Evil & the Human Heart

Evil & the Human Heart

• We celebrate and reflect on 50 years of God’s faithfulness to Covenant Presbyterian Church this Sunday. We hope you can join us for worship (10:30), followed by wonderful food and fellowship.

• Two reminders — please get your pledge cards in this week for the capital campaign. It’s more about the participation than the size of the gift, just as your presence in the Body of Christ is more important than your own estimation of your gifts and contribution. The fact that we need you is not established by the magnitude of your giftedness (or contribution), but by the fact that Christ has called you and placed you here.
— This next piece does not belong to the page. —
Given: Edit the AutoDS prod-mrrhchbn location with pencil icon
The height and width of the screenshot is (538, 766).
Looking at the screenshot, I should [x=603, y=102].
• The second reminder is regarding Hannah’s wedding on June 1. We’d love to have you join us. You can RSVP at irwinlutzwedding@gmail.com. It would be very helpful to us if you could do so in the next 10 days. Thanks!

• A few compelling quotes, the first is context for my quote in last week’s sermon on evil and the human heart, and the tendency in fundamentalism to think evil is external to ourselves and so godliness is the same as isolation. This is Alexander Solzhenitsyn in The Gulag Archipelago, “ If only it were so simple! If only there were evil people somewhere insidiously committing evil deeds, and it were necessary only to separate them from the rest of us, and destroy them. But the line dividing good and evil cuts through the heart of every human being. And who is willing to destroy a piece of his own heart? During the life of any heart this line keeps changing place; sometimes it is squeezed one way by evil and sometimes it shifts to allow space for good to flourish.”

• Comfort and relative prosperity allow us to wander from God. This is Charles Bridges (1794-1869) urging us back: “Let our confidence in God be uniform. In all thy ways acknowledge him (Proverbs 3:6). Take one step at a time, every step under divine warrant and direction. Ever plan for yourself in simple dependence on God. It is nothing less than self-idolatry to conceive that we can carry on even the ordinary matters of the day without his counsel. He loves to be consulted. Therefore take all thy difficulties to be resolved by him. Be in the habit of going to him in the first place— before self-will, self-pleasing, self-wisdom, human friends, convenience, expediency. Before any of these have been consulted go to God at once. Consider no circumstances too clear to need his direction. In all thy ways, small as well as great; in all thy concerns, personal or relative, temporal or eternal, let him be supreme.”